──────── Document section

In an interview with the Nursing Times last week, Robert Francis expressed disappointment with nurse leaders' response, or lack of response, to his report (for example, the Chief Nurse of England's report has been delayed until June). He said, “There is a need to strengthen the voice of nursing so that what nurses need in their workplace to do their job effectively for patients is articulated better and stronger.” 



Wednesday, 15 May 2013

Nurses' Day, Nurses' Stories

I was out of the country for the last week, and so missed the chance to post something for Nurses Day on Sunday the 12th. However, visiting the RCN website, I see that they have gathered up the stories of many nurses, a collection of heartfelt pieces about how nursing feels from the inside - much better than anything I could say.

Here is one of the stories, reblogged from their website. I particularly like the way it captures how a nurse's involvement with a patient can be life-changing for the nurse, too. You can read all of the stories here

Being human

There have been some deaths that have had an impact on me over the last few years. My mum, my uncle, his wife and their daughter, and my brother-in-law.  And Sean.

I first met Sean when I had been qualified for but a few years, in the early nineties, and was working as a staff nurse on a locked ward in a large hospital, where it felt like we played darts, table tennis and football for much of the day, and tried to keep control of the ward for the rest.

I don't honestly remember where Sean was admitted from, and don't feel inclined to find out, because that's not the point. I have a few strong memories of him: he was young, wirey and fit, with a head of shaggy black hair. He could climb a drainpipe as if gravity hadn't been invented, and persuading him to come down from the roof of the Victorian institution was not an unheard of event. On one occasion he came down (in his own time, as was always the case) on the 'wrong side'; the side where the rest of society lived. Luckily for society I was there, waiting; recently trained in Control & Restraint (C&R - look it up in the history books), and ready to fulfil my responsibilities under the Mental Health Act (Section 138).

The tussle began as might have been predicted, but quickly took an unexpected turn. Sean started to cry. They hadn't covered this on the C&R course. If Sean had put me in a neck lock, I was prepared. But crying? This was a new one.
Being a conscientious mental health nurse removed many options, but a sense of humanity seemed to leave me with one solution. It was obvious. I hugged him. I hugged; he cried; support finally arrived, and we returned to the ward.

────────────────

Which section of the Mental Health Act does the nurse in the Nurses' Day post name?

──────── Listed entries

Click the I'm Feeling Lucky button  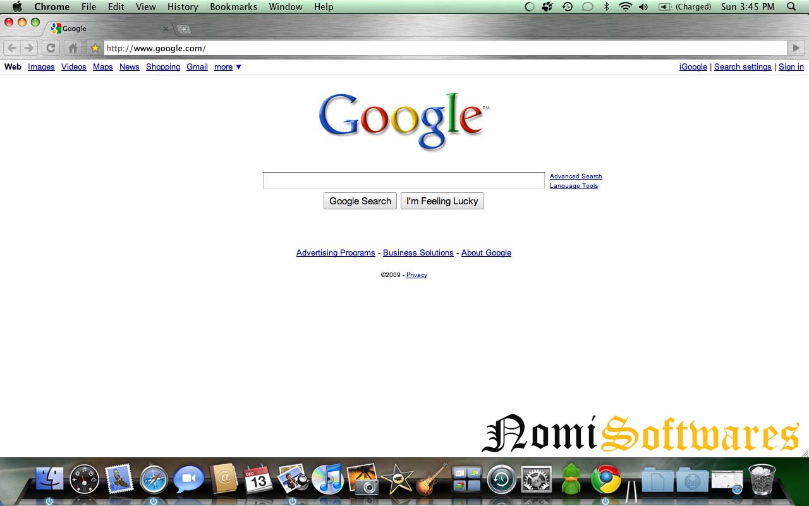pos(442,201)
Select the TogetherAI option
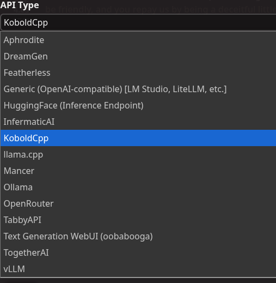Viewport: 276px width, 283px height. point(138,252)
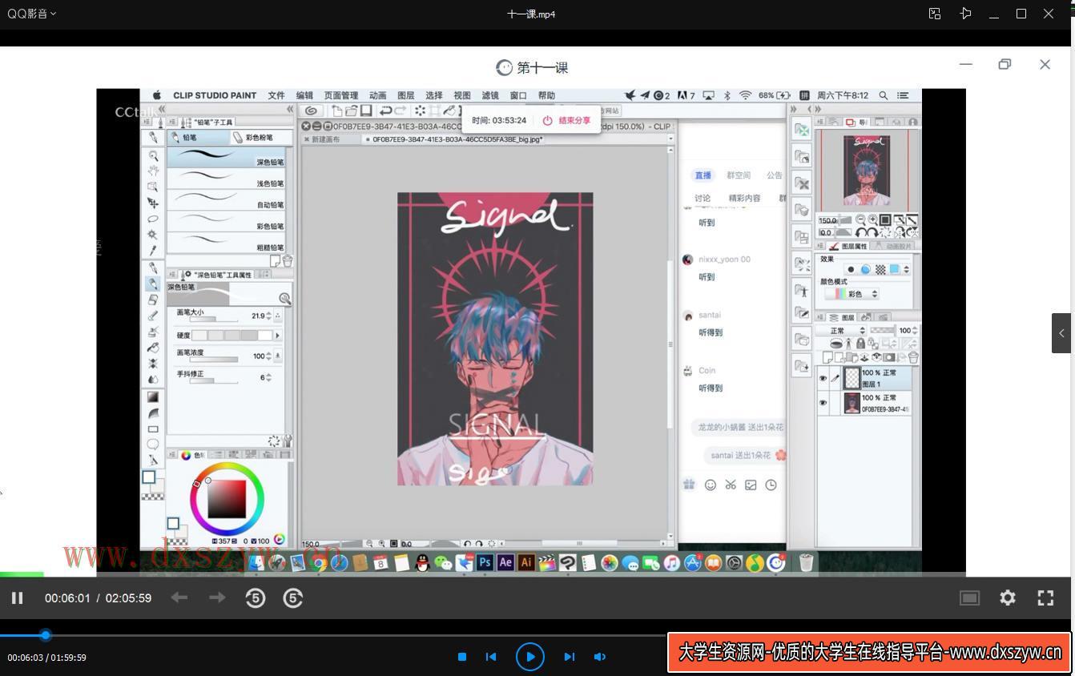Stop playback with the blue stop icon
Screen dimensions: 1075x676
pos(462,657)
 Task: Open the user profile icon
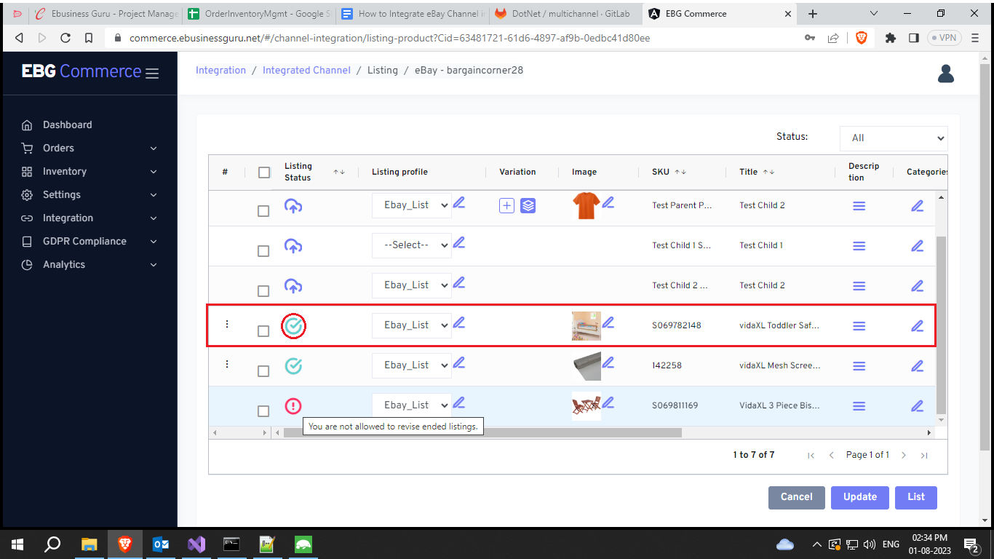tap(945, 74)
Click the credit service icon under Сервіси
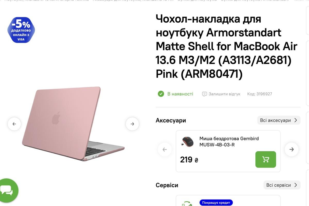309x206 pixels. point(187,204)
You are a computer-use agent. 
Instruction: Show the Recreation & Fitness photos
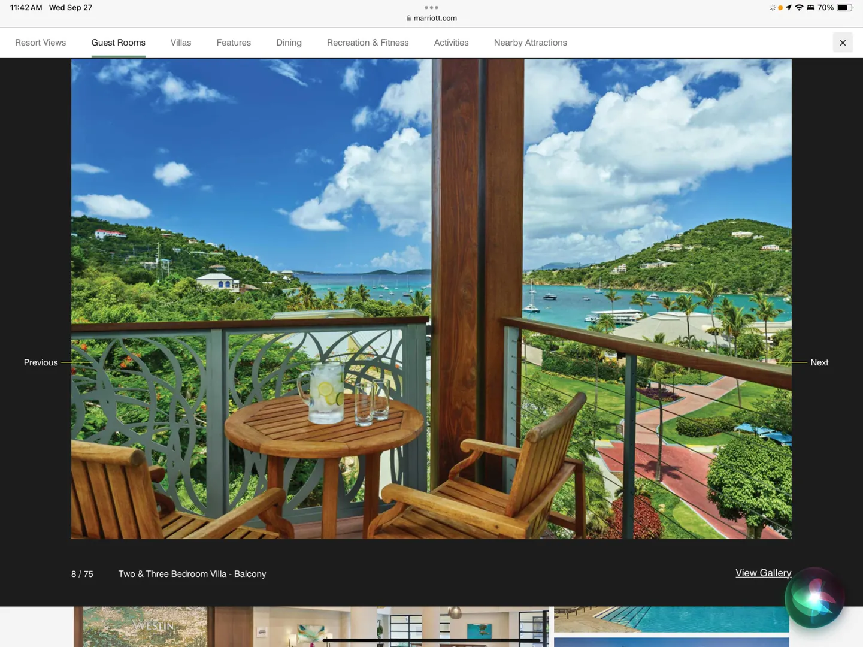[x=368, y=43]
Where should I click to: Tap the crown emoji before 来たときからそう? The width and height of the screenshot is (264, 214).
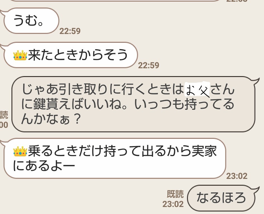(20, 56)
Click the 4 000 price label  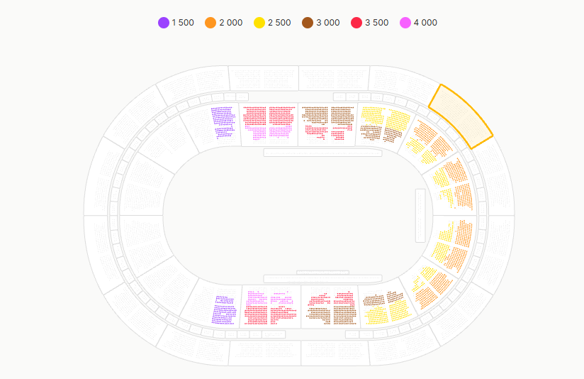425,23
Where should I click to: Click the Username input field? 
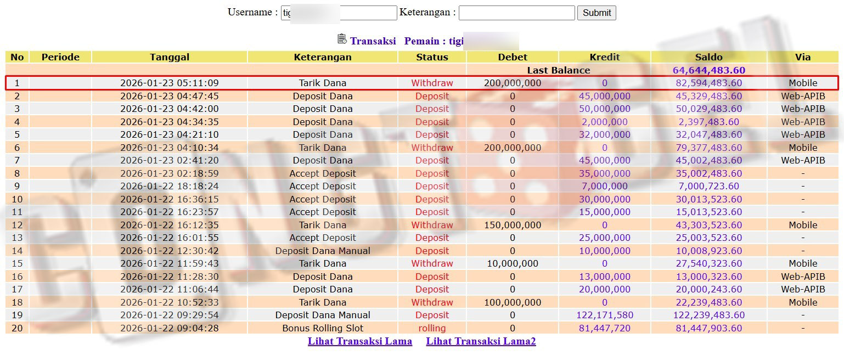[339, 13]
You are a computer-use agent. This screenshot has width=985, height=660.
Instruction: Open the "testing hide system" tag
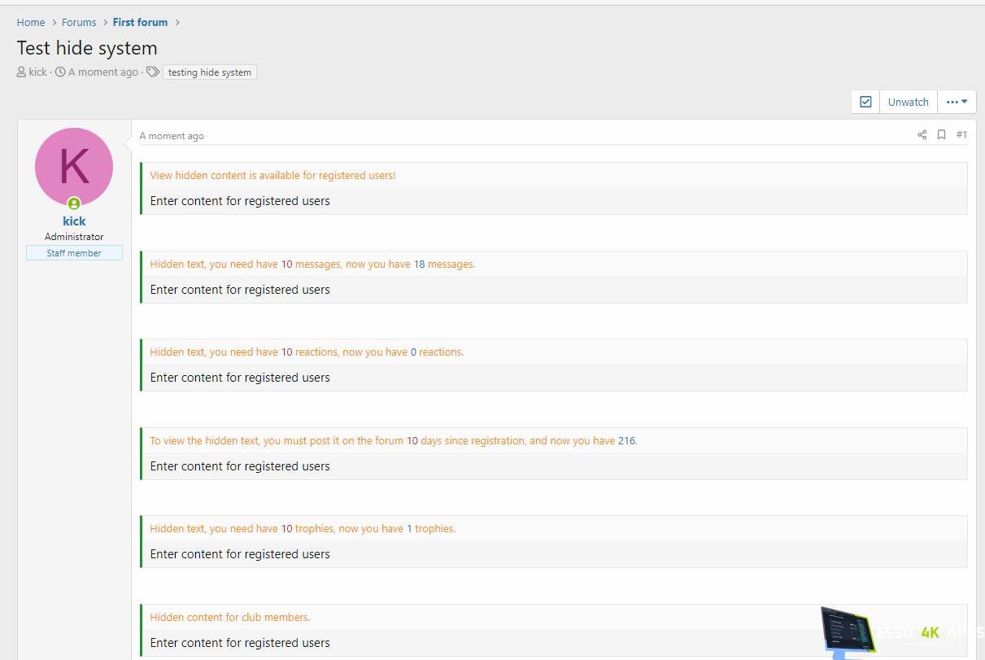(210, 72)
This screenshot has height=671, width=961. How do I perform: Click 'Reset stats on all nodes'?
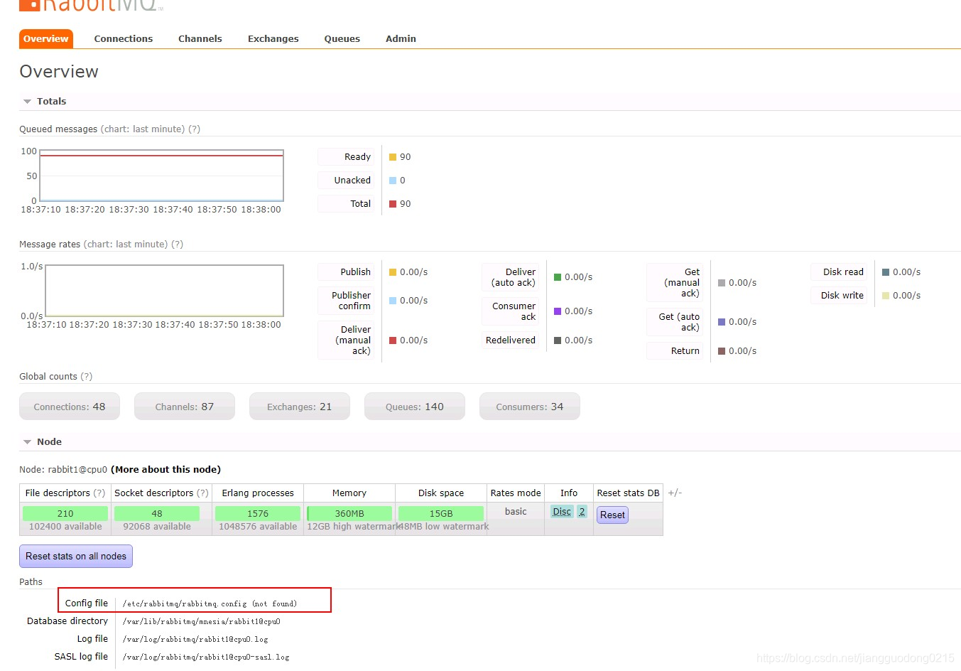75,556
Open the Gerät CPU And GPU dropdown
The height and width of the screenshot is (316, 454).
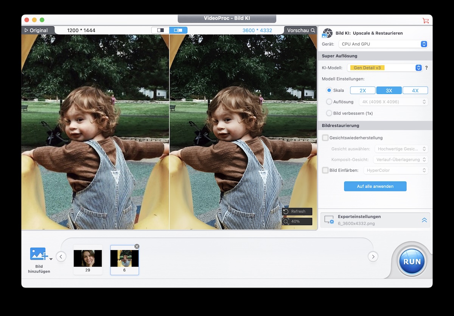pyautogui.click(x=383, y=44)
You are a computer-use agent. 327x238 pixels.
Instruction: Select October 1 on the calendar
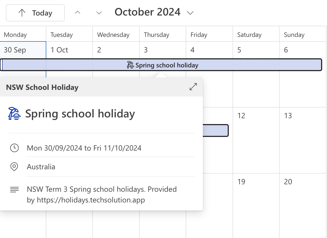(x=59, y=50)
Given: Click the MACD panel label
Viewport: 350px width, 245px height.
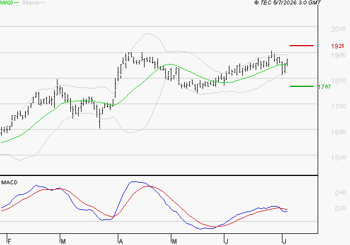Looking at the screenshot, I should click(9, 183).
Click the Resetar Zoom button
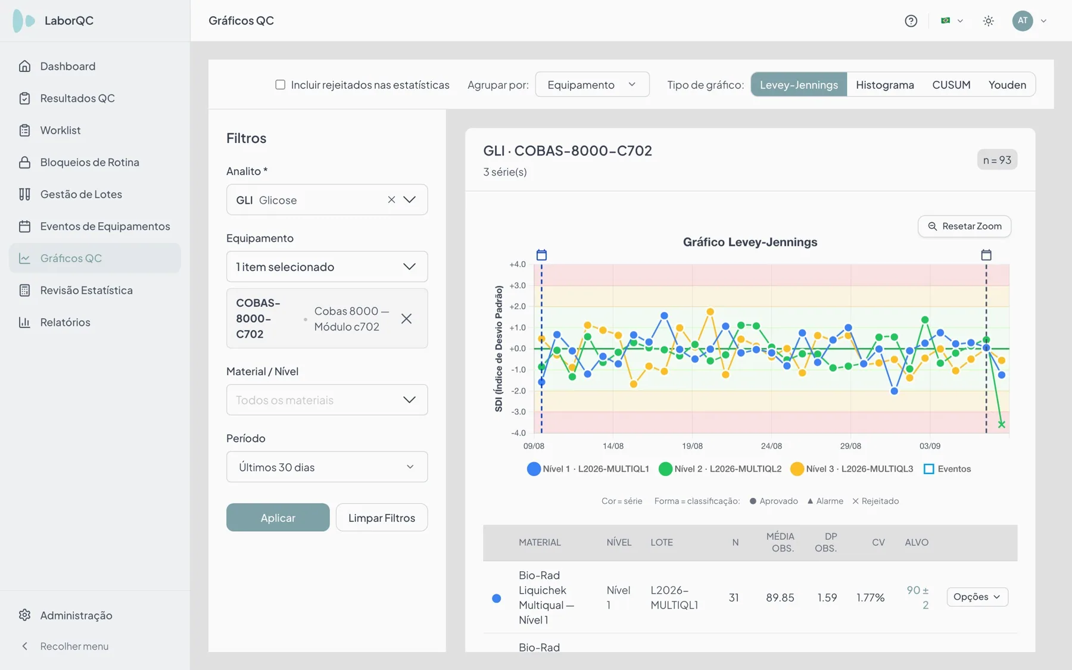This screenshot has height=670, width=1072. coord(964,226)
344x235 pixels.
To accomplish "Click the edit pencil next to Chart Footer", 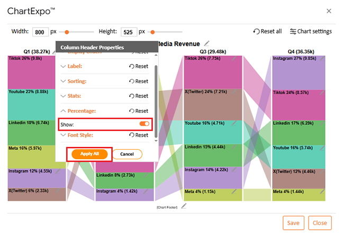I will click(184, 206).
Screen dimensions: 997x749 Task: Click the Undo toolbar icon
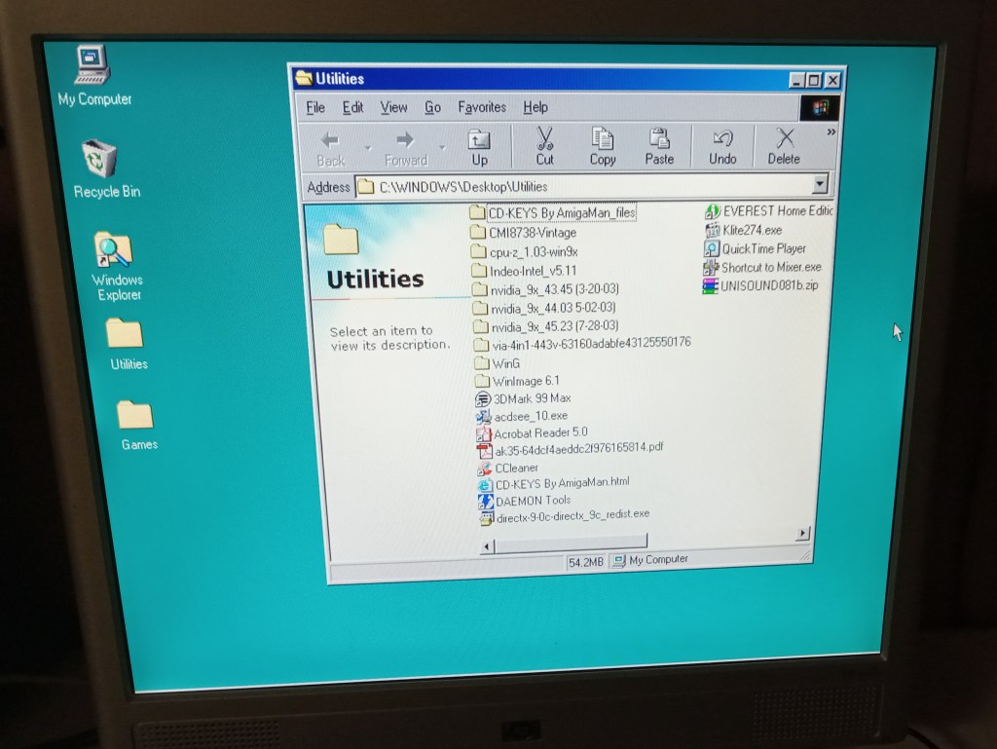pyautogui.click(x=722, y=139)
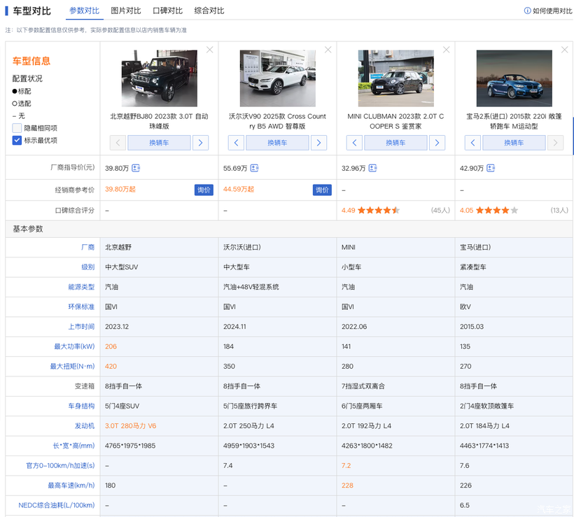Click 换辆车 under 北京越野BJ80
574x517 pixels.
pos(159,143)
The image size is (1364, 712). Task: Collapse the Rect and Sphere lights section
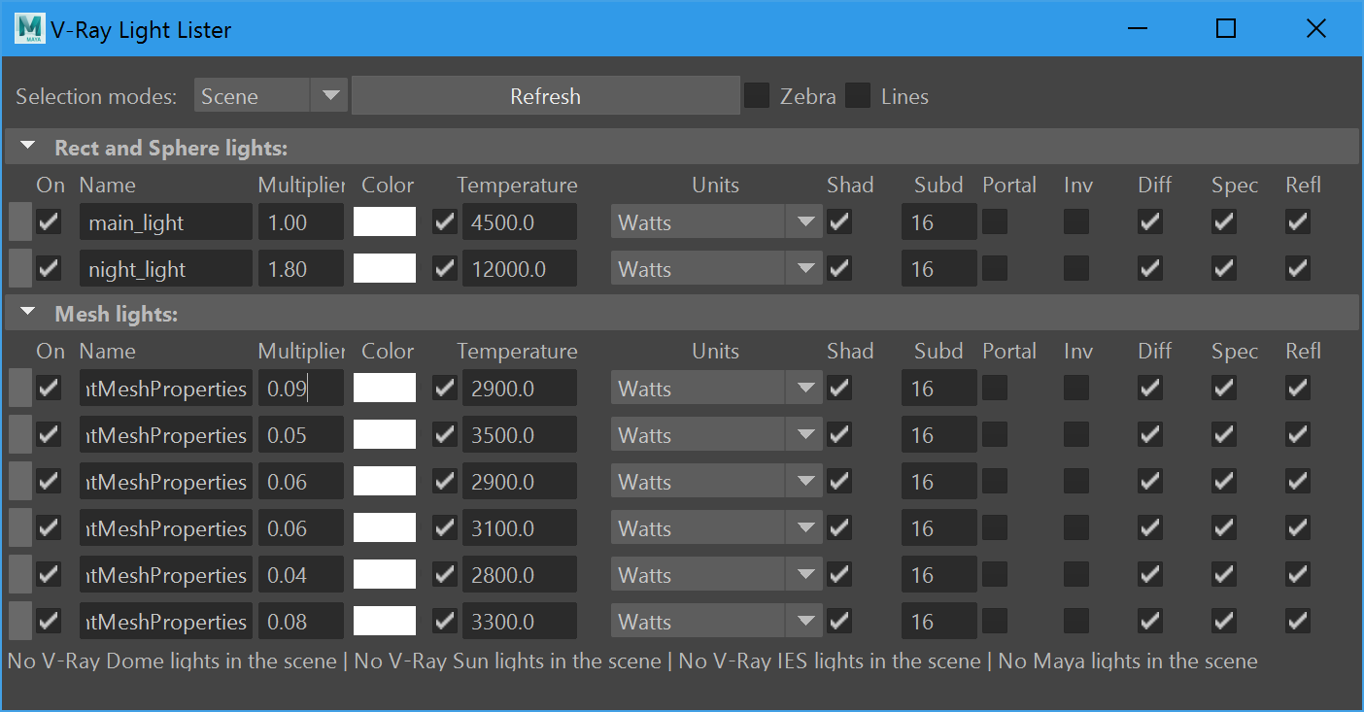click(28, 148)
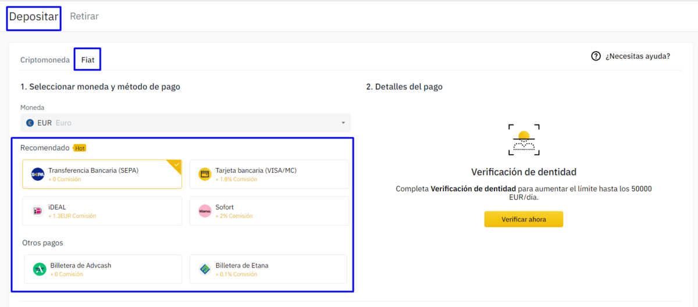
Task: Click the Euro currency symbol icon
Action: (x=30, y=123)
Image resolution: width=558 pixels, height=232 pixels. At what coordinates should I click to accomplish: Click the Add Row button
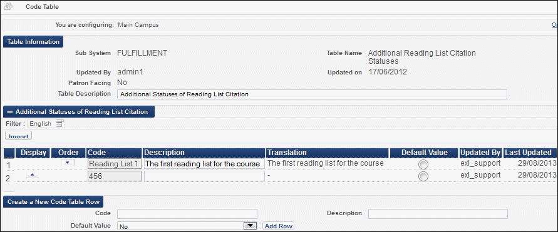pyautogui.click(x=278, y=226)
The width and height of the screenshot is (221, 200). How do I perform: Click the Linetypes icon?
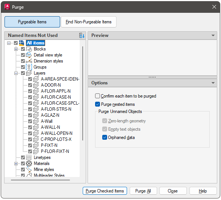tap(29, 157)
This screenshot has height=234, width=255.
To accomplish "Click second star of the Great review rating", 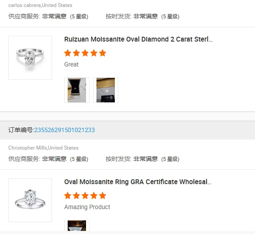I will 76,53.
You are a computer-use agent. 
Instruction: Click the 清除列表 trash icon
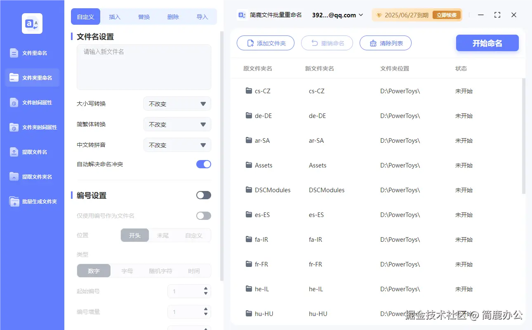(x=374, y=42)
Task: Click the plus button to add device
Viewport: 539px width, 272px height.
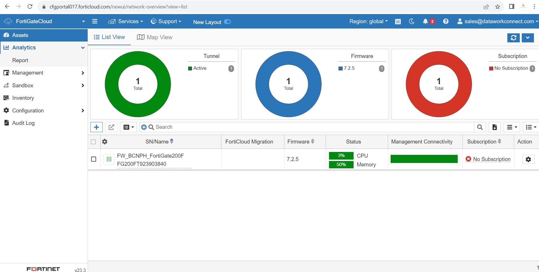Action: coord(96,127)
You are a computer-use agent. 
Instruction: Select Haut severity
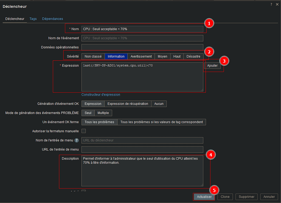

────────────────

Written response:
Section 138